Melon Day takes place on the second Sunday in August. This year, it takes place on August 11. On this special day, we celebrate cantaloupes, galias, and all the other muskmelons, specifically those belonging to the people of Turkmenistan. If you’re like us, you may have confused watermelons for melons at least once in your life, however, these two fruits are very different even though they stem from the same family. Melons, particularly muskmelons, have an important agricultural heritage and are the pride of the people of Turkmenistan, a country located in Central Asia. Today, they honor not only their well-groomed muskmelons but a fine crossbreed, named after their first president, the Turkmenbashi melon.
History of Melon Day
They are hard, musky, and netted on the outside, but soft, succulent, and orange or white on the inside. Today, all the hype is about muskmelons, these juicy fruits that are not to be confused with any other kind of melon. We often find ourselves placing all melons in the same category, but this is an oversight on our part. Muskmelons are quite different from all other melons, and this can be attributed to their physical features and taste. They typically have smooth, ribbed, wrinkled, or netted exteriors with sweet flesh that is yellow or white. Some examples of muskmelons are cantaloupes, honeydews, and galias.
Although we are celebrating all kinds of muskmelons today, Melon Day originated in Turkmenistan and holds cultural significance for its people. For those who may not know, Turkmenistan is the least populated country found in Central Asia. They are known for their beautiful culture, heritage, and also their delicious melons. Turkmenistan is responsible for approximately 400 of the melon varieties we have today. They grow and cultivate muskmelons in great numbers, and this has been an integral part of their history and culture for decades.
Melons hold such importance that one of the crossbreed products is named after their first president, Saparmurat Niyazov, who is also the creator of this holiday. He preferred to be known as ‘Turkmenbashi,’ which means ‘leader of the people.’ The Turkmenbashi melon is revered for its aroma, taste, and hefty size.
Melon Day timeline
The first record of muskmelon is traced back to this time, on an Egyptian picture of funerary offerings.
Muskmelons are introduced to China and other Asian countries in the Middle Ages.
The first president of Turkmenistan, Saparmurat Niyazov, establishes Melon Day.
The president of Turkmenistan refers to the Turkmen melons as the source of their pride and as a fruit of paradise in his address to farmers.
Melon Day FAQs
Is Melon Day a public holiday?
Melon Day is a national, public holiday in Turkmenistan.
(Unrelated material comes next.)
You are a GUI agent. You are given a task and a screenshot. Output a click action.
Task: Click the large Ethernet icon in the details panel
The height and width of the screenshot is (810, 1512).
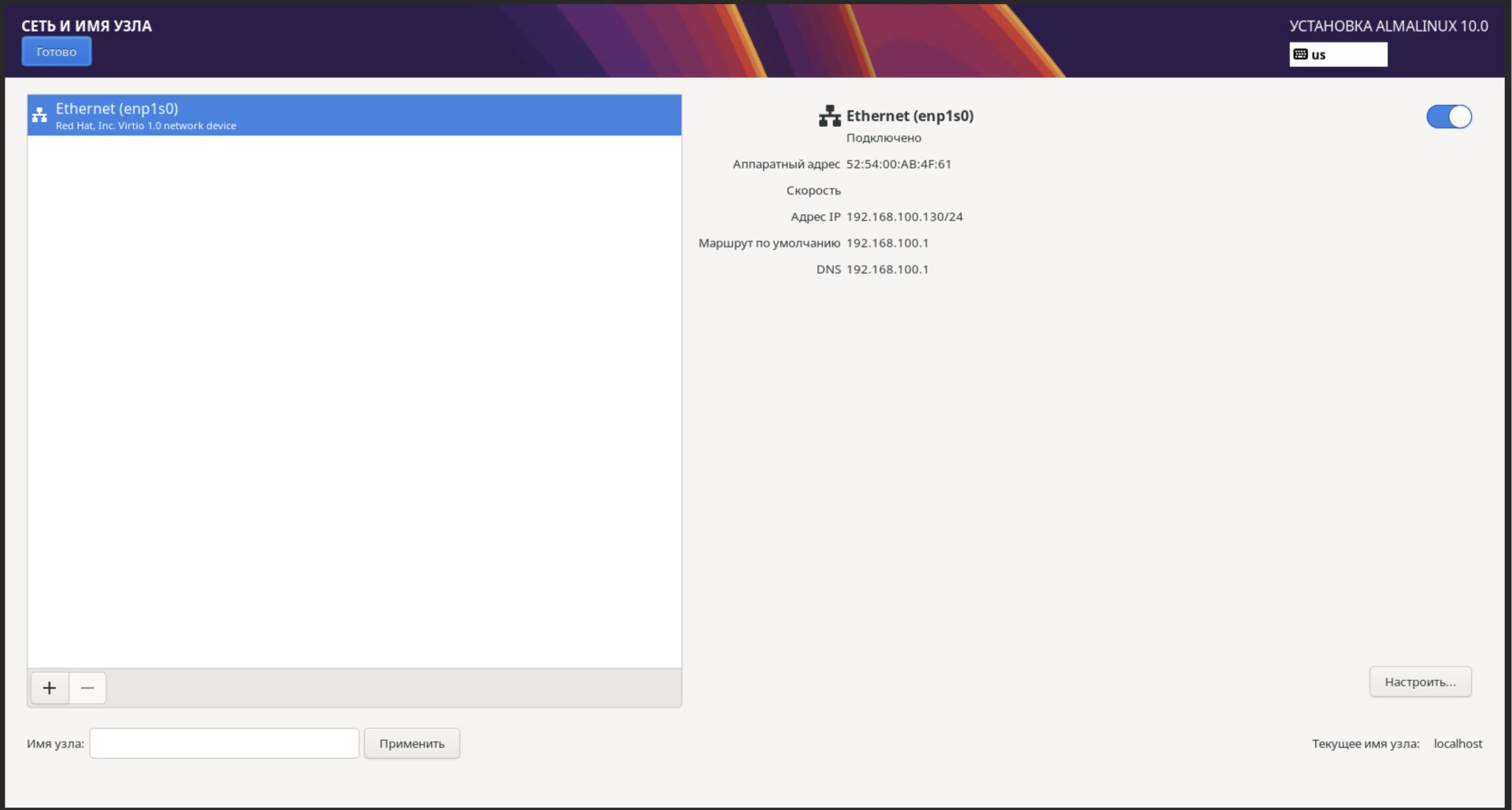(829, 116)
Although this holiday is now acknowledged in a few other countries, it only remains a public holiday in its founding federation. Citizens are not required to go to work or school on this day and are encouraged to join in the holiday’s festivities.
Why are they called muskmelons?
Muskmelons were given their name based on their aroma. These fruits have a particularly flavorful smell when ripe. ‘Musk’ is the Persian word for ‘perfume’ and is the perfect description for the sweet aroma of ripe muskmelons.
Are all muskmelons sweet?
Muskmelons have hard, smooth, ribbed, or netted skin with a flavorful musk-like taste and aroma. Their flesh is sweet-tasting and often orange in color with high water content and nutritional value.
Melon Day Activities
Eat a muskmelon
How else can you celebrate Melon Day, other than by eating some delicious melons? Casaba, canaries, and honeydews are a few of the sweet possibilities you can enjoy on this holiday, and remember to share them with your family and friends.
Make something with a muskmelon
Muskmelon can be eaten in several ways. One way is by including it in desserts. You can make melon boats, fruit salads, and a traditional Chinese dish called Glutinous Rice Fresh Melon and Coconut Roll. Go online and see what tasty dessert you could make today with one, two, or even three varieties of muskmelon.
Attend the festival
If you find yourself in Turkmenistan on Melon Day, join in for the festivities! The people organize several festivals, events, and even competitions to commemorate their cultural holiday. You can also take some time out, explore, and see what the city has to offer.
5 Fun Facts About Cantaloupes
It’s named after a city
The name ‘cantaloupe’ was derived from Cantalupo, Italy, which was the first place where the seeds arrived from Armenia in the 16th century.
Low in calories, high in vitamins
An average-sized cantaloupe will have just approximately 100 calories and contain a bounty of vitamins.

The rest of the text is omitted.